Secondly, you have the transparency issue, as explained above. Since we hear more about open-source security updates, we have a recency or availability bias that makes us believe that the software is indeed less safe. This is a common heuristic that we shouldn't discount, but trust me, all software has its security issues at times, not just open-source.
Finally, the bad rap is also because software vendors use it as a sales ploy. "Don't trust XYZ, because it's open-source, and you know they have security concerns." Sadly, this tactic is all too often used, even despite being dramatically misguided.
Need a Vendor? No Problem!
I feel another misunderstood element of open source is the idea of who supports it. For example, take Drupal as a Content Management System (chosen not for any reason other than I have probably mentioned WordPress in almost every other blog post!). Drupal is a highly capable CMS with the ability to handle sophisticated document models and large-scale deployments. Should an enterprise consider this package off-the-shelf?
Well, being an open-source guy by heart, I'd say yes – they should. But I understand that the enterprise has different requirements and as such, they must meet specific criteria, one of which is the support of a qualified vendor. In this case, it doesn't mean Drupal is a non-starter. It just means that you need to consider an enterprise-scale partner capable of formalizing it to a corporate standard. In this case, you have Acquia, which has done a great job of transitioning Drupal into a Gartner Magic Quadrant leader in content management.
Drupal isn't alone, either. Other offerings such as WordPress VIP have done the same thing, taking open source projects to the next level and making them enterprise-friendly. These products essentially nullify any arguments against the open-source approach in the enterprise based on the feature set and support provided as part of the offering.
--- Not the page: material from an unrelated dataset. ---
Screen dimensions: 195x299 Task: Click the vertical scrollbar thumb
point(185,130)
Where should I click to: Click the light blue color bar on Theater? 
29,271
Open source projects have a lot of things going for them. They have the freedom to push deadlines to get things right, the honesty to report their findings even when there may be a security flaw, and a higher standard of accountability for their community and end-users. As such, the idea that open-source software is risky from a security perspective is not entirely accurate and may be opposite the truth.
My recommendation is to understand that from a risk perspective, open source may carry slightly higher risk and as such, it should be known from the get-go that you must consider maintenance as a serious budgetary line item. Luckily, almost every open-source software package can reach levels of compliance on par with proprietary systems. So, the implementation of audits and remediation to assure compliance with written security standards should be a good starting point to ensure a secure environment regardless of the software package you have chosen.
Due diligence put towards the solution in mind, and an ongoing maintenance plan in place, enterprises should feel comfortable that open-source technology is a safe and secure place to place their trust and invest their budgets. In many cases, the speed to market, lower ongoing development costs, and agility in adapting to market conditions and requirements make open-source, in more cases than not, the better choice.